» **Required work**
Print the following entries without any change.

------------------------

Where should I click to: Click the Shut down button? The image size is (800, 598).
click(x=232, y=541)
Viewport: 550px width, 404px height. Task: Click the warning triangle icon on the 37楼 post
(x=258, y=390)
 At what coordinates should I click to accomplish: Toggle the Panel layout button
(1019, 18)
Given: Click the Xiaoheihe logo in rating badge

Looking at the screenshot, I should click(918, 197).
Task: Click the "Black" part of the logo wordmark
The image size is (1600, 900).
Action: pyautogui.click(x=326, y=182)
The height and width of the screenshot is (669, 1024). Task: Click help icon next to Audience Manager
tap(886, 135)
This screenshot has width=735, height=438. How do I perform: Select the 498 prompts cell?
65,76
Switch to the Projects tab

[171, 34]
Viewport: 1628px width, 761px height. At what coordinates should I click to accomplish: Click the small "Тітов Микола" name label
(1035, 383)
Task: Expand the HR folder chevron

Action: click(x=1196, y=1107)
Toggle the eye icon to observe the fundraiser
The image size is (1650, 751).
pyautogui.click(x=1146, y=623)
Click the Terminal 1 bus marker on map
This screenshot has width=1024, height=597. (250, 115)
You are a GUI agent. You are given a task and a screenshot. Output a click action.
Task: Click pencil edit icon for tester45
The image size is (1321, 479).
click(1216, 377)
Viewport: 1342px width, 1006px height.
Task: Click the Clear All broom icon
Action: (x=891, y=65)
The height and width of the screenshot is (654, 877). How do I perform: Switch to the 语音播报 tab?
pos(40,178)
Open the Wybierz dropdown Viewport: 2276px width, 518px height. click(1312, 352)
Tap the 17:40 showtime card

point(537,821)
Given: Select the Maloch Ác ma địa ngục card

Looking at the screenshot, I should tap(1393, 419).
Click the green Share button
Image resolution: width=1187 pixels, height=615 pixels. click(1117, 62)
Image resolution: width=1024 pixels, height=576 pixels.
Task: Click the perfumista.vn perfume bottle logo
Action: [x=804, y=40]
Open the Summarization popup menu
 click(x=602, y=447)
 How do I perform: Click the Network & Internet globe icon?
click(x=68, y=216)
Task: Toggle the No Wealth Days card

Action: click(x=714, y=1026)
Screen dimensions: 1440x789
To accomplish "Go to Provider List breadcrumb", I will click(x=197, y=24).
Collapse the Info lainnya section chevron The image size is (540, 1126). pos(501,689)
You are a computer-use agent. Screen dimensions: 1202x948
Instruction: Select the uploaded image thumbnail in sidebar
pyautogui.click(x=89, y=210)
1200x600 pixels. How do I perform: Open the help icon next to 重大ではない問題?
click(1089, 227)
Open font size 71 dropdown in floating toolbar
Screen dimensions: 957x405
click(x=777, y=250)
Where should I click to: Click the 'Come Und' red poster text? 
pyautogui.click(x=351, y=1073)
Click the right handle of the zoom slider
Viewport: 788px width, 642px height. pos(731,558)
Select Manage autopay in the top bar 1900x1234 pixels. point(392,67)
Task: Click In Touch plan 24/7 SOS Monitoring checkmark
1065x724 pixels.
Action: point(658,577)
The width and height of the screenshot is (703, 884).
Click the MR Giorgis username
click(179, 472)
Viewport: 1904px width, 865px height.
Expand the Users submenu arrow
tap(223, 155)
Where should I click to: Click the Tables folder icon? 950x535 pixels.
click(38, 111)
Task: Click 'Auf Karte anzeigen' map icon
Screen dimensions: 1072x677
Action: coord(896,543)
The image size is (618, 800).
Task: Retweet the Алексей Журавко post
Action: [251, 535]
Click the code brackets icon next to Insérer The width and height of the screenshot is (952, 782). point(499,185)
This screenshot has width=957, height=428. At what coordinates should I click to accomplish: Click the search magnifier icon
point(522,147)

------------------------

» **Expected answer**
Where should I click to: Click the Shut down button? The image size is (800, 598).
click(x=232, y=541)
Viewport: 550px width, 404px height. Task: Click the warning triangle icon on the 37楼 post
(x=258, y=390)
 At what coordinates should I click to accomplish: Toggle the Panel layout button
(1019, 18)
Given: Click the Xiaoheihe logo in rating badge

Looking at the screenshot, I should click(918, 197).
Task: Click the "Black" part of the logo wordmark
The image size is (1600, 900).
Action: pyautogui.click(x=326, y=182)
The height and width of the screenshot is (669, 1024). Task: Click help icon next to Audience Manager
tap(886, 135)
This screenshot has width=735, height=438. How do I perform: Select the 498 prompts cell?
65,76
Switch to the Projects tab

[171, 34]
Viewport: 1628px width, 761px height. At what coordinates should I click to accomplish: Click the small "Тітов Микола" name label
(1035, 383)
Task: Expand the HR folder chevron

Action: click(x=1196, y=1107)
Toggle the eye icon to observe the fundraiser
The image size is (1650, 751).
pyautogui.click(x=1146, y=623)
Click the Terminal 1 bus marker on map
This screenshot has width=1024, height=597. (250, 115)
You are a GUI agent. You are given a task and a screenshot. Output a click action.
Task: Click pencil edit icon for tester45
The image size is (1321, 479).
click(1216, 377)
Viewport: 1342px width, 1006px height.
Task: Click the Clear All broom icon
Action: (x=891, y=65)
The height and width of the screenshot is (654, 877). How do I perform: Switch to the 语音播报 tab?
pos(40,178)
Open the Wybierz dropdown Viewport: 2276px width, 518px height. click(1312, 352)
Tap the 17:40 showtime card

point(537,821)
Given: Select the Maloch Ác ma địa ngục card

Looking at the screenshot, I should tap(1393, 419).
Click the green Share button
Image resolution: width=1187 pixels, height=615 pixels. click(1117, 62)
Image resolution: width=1024 pixels, height=576 pixels.
Task: Click the perfumista.vn perfume bottle logo
Action: [x=804, y=40]
Open the Summarization popup menu
 click(x=602, y=447)
 How do I perform: Click the Network & Internet globe icon?
click(x=68, y=216)
Task: Toggle the No Wealth Days card

Action: click(x=714, y=1026)
Screen dimensions: 1440x789
To accomplish "Go to Provider List breadcrumb", I will click(x=197, y=24).
Collapse the Info lainnya section chevron The image size is (540, 1126). pos(501,689)
You are a computer-use agent. Screen dimensions: 1202x948
Instruction: Select the uploaded image thumbnail in sidebar
pyautogui.click(x=89, y=210)
1200x600 pixels. How do I perform: Open the help icon next to 重大ではない問題?
click(1089, 227)
Open font size 71 dropdown in floating toolbar
Screen dimensions: 957x405
click(x=777, y=250)
Where should I click to: Click the 'Come Und' red poster text? 
pyautogui.click(x=351, y=1073)
Click the right handle of the zoom slider
Viewport: 788px width, 642px height. pos(731,558)
Select Manage autopay in the top bar 1900x1234 pixels. point(392,67)
Task: Click In Touch plan 24/7 SOS Monitoring checkmark
1065x724 pixels.
Action: point(658,577)
The width and height of the screenshot is (703, 884).
Click the MR Giorgis username
click(179, 472)
Viewport: 1904px width, 865px height.
Expand the Users submenu arrow
tap(223, 155)
Where should I click to: Click the Tables folder icon? 950x535 pixels.
click(38, 111)
Task: Click 'Auf Karte anzeigen' map icon
Screen dimensions: 1072x677
Action: coord(896,543)
The image size is (618, 800).
Task: Retweet the Алексей Журавко post
Action: [251, 535]
Click the code brackets icon next to Insérer The width and height of the screenshot is (952, 782). point(499,185)
This screenshot has width=957, height=428. At what coordinates should I click to accomplish: Click the search magnifier icon
point(522,147)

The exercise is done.